### Description of the task
In the stretch of data that begins with the line containing "You are a GUI" and runs through the end of the data, swap "thread" for "topic" and leave everything else unchanged. Write out only those lines, without the pictures.

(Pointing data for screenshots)
---*---

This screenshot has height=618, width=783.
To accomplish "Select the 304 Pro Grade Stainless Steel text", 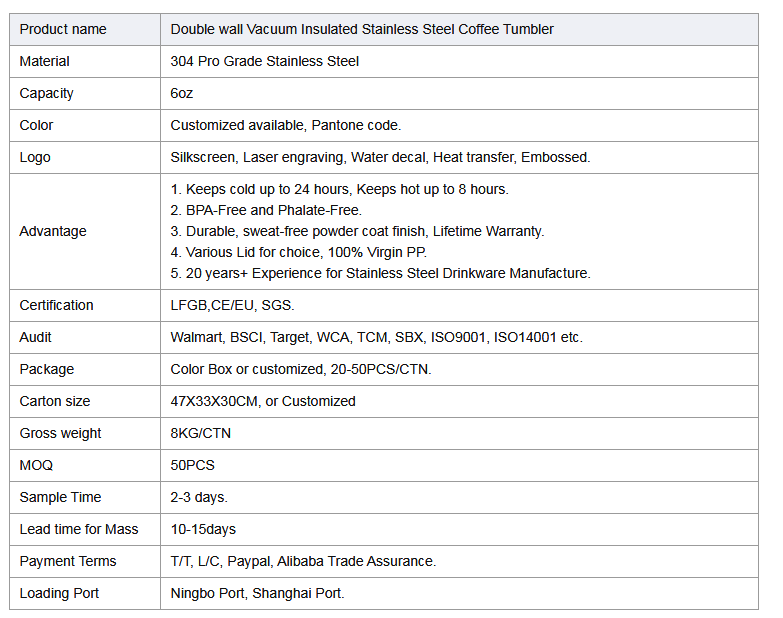I will [265, 61].
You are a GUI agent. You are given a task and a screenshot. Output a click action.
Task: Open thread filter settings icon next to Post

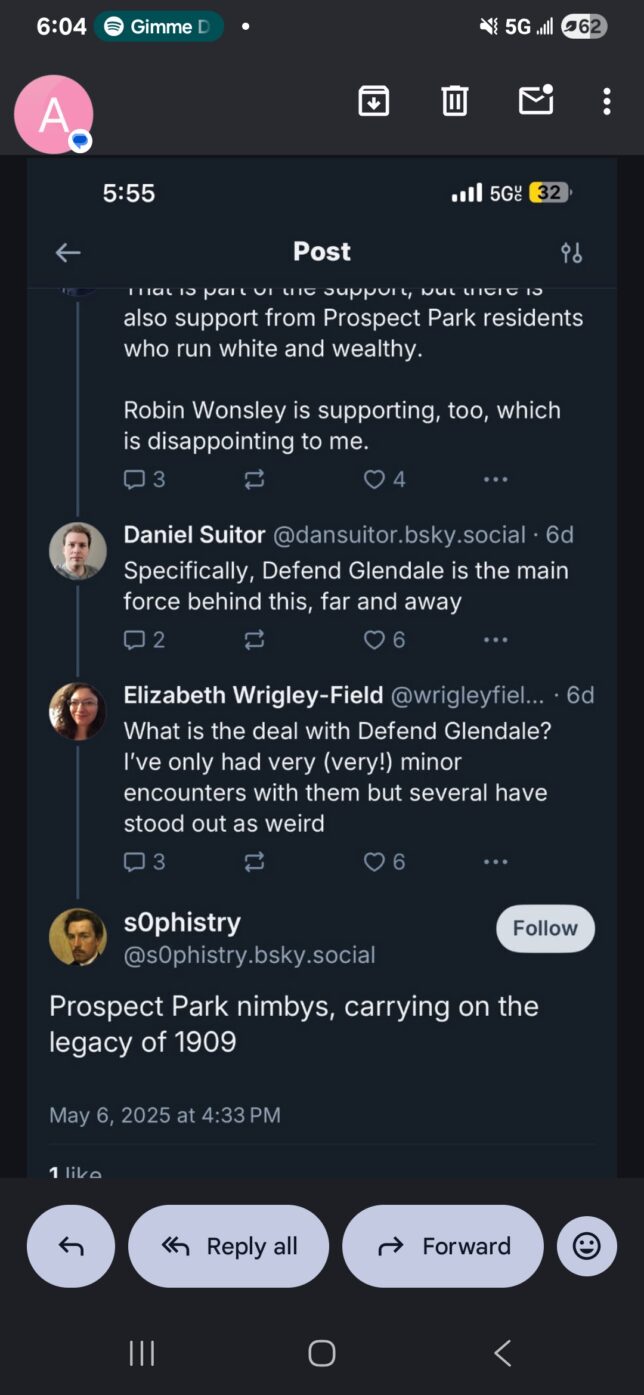pos(572,253)
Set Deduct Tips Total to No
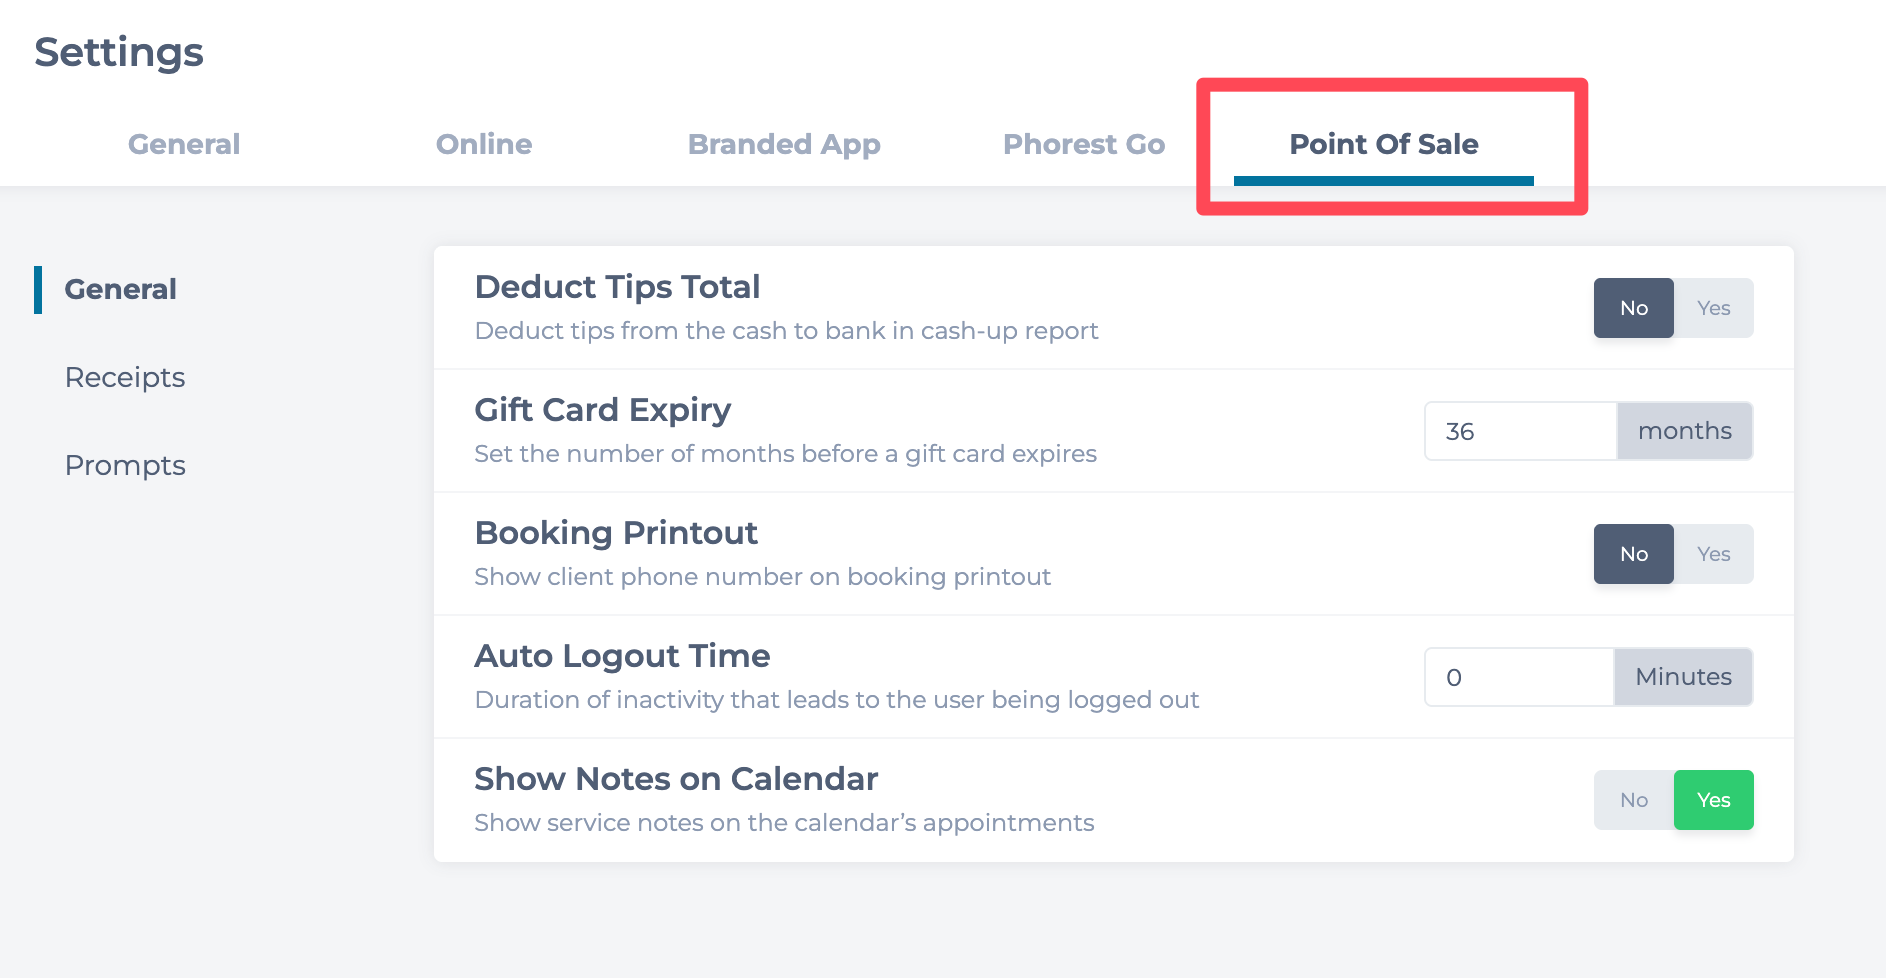1886x978 pixels. coord(1633,308)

---*---

### Result of the exercise
You are a GUI agent. You are given a task and a screenshot. Output a click action.
Task: Open topic filter settings icon next to Post

pos(572,253)
Set Deduct Tips Total to No
1886x978 pixels. coord(1633,308)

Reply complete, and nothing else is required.